Stored data section start
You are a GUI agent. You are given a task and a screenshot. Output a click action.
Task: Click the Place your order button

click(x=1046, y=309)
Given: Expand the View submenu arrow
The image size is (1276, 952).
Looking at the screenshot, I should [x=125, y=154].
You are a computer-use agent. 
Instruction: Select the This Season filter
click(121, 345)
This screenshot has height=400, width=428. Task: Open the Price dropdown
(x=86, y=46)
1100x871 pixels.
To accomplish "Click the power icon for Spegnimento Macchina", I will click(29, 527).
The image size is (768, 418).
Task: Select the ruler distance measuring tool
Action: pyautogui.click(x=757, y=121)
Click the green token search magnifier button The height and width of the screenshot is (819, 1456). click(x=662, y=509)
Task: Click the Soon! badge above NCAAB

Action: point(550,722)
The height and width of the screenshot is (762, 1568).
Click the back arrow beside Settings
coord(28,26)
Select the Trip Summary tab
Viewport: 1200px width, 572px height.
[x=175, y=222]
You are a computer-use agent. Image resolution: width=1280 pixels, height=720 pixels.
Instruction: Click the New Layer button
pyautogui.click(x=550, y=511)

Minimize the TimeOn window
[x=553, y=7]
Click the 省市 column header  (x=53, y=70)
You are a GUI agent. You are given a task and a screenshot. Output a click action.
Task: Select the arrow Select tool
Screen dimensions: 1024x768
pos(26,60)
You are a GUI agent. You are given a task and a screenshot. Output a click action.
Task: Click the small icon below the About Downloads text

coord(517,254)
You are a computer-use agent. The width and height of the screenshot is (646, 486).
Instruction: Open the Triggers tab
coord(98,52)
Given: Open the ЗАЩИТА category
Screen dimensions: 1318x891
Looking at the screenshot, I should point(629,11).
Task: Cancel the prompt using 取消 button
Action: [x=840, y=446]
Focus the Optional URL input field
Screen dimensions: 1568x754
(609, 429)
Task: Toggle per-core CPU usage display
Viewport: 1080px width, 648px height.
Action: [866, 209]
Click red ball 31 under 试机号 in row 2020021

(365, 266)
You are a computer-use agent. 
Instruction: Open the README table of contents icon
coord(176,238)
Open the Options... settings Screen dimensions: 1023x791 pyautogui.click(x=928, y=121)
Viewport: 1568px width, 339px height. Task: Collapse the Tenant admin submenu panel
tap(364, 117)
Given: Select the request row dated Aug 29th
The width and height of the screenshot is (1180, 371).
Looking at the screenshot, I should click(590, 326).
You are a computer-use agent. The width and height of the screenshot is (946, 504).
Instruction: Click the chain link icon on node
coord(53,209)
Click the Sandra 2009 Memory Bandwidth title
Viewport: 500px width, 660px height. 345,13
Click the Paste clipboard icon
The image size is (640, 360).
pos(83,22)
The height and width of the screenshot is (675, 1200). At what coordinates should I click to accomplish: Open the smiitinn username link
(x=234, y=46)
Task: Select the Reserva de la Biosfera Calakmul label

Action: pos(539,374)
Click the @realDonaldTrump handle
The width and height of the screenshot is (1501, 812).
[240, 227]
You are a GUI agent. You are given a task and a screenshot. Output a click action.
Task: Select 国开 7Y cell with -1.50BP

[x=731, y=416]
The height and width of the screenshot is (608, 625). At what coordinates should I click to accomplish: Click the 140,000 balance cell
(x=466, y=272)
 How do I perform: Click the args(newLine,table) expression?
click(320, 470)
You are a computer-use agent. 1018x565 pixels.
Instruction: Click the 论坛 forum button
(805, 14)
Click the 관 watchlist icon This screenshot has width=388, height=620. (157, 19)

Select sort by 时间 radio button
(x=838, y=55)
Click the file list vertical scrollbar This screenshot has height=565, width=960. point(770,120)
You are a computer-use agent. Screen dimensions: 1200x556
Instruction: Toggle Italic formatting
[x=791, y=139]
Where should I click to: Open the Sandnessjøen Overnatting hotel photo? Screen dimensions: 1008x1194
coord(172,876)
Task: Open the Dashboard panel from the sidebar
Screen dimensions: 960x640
Stored data section end
• [About this task] Pull every line containing "pixels" from the data.

• [Exercise response]
1100x871 pixels.
You are a computer-use agent. Image resolution: width=1280 pixels, height=720 pixels.
You are a computer-use agent. 1018x565 pixels.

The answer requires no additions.